Mientras Sebreli se jactaba de haber sido refractario a los cenáculos universitarios, Sarlo fue una las más influyentes profesoras de la Facultad de Filosofía y Letras de la UBA: allí creó una cartografía crítica que le generaría no pocos conflictos. Varios escritores kirchneristas se sentían excluidos de su canon y cuando vieron que, desde LA NACION Beatriz cuestionaba además la visión “nacional y popular”, ajustaron cuentas e intentaron rebajarla diciendo que pretendía ser la nueva Victoria Ocampo: el insulto, en realidad, la engrandecía, aunque a Beatriz jamás se le pasó por la cabeza semejante sandez. Aquí hizo de todo: refutó camelos, desmenuzó discursos, reseñó libros, y ofició de cronista en marchas violentas y eventos populares; incluso viajó a las Malvinas para realizar una serie minuciosa acerca de la vida de los isleños. Aunque la literatura y la política habían sido sus dos vocaciones paralelas y tiránicas, en los últimos años sentía una enorme curiosidad por el periodismo. El día que ingresé en la Academia Argentina de Letras me dio un abrazo y me dijo por lo bajo: “Ahora sé lo que esencialmente soy en este momento de mi vida: una articulista. Gracias por esa palabra tan hermosa que me definirá hasta el final”. Ni Sarlo ni Sebreli fueron complacientes con los dirigentes que encarnaban sus ideas más afines, ni rehuyeron la opinión polémica cuando imperaban los sucesivos entusiasmos argentinos: esas unanimidades ciegas, esos triunfalismos donde no cabe un alfiler. Hacen falta siempre francotiradores, disidentes cultos, contradictores del lugar común, impugnadores de los consensos y las presiones sociales, salmones de las corrientes e incluso de las sacrosantas audiencias. Desobedientes. Para que los espejismos no se colectivicen, para que se rompan las burbujas de sentido, para obligarnos a abandonar el piloto automático de nuestras certezas.

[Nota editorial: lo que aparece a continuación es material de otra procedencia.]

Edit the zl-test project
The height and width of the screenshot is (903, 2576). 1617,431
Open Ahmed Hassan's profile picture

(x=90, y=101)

Sebreli murió el 1° de noviembre; Sarlo, apenas 46 días más tarde: con sus aciertos y errores –también cometieron muchos y gruesos– dejan un escenario donde hoy todo es un poco más burdo, donde un socialdemócrata es un “comunista”, donde el discurso público abandonó el pincel y agarró la brocha, y donde la conversación se pauperiza sin la acción controversial o incluso injusta aunque al final siempre bienhechora de los rebeldes, los librepensadores, los que no condescienden al fanatismo ni se cuadran por confort, miedo o conveniencia. En una carta enviada al escritor Marcelo Gioffré, la articulista Beatriz Sarlo se define para toda la eternidad: “No soy solo una liberal tout court sino una liberal demócrata de izquierda, carente de sentimientos antiperonistas…y no me gusta que me lleven de la orejita al colegio, aunque sea uno muy bueno”. Epitafio para una mujer inolvidable.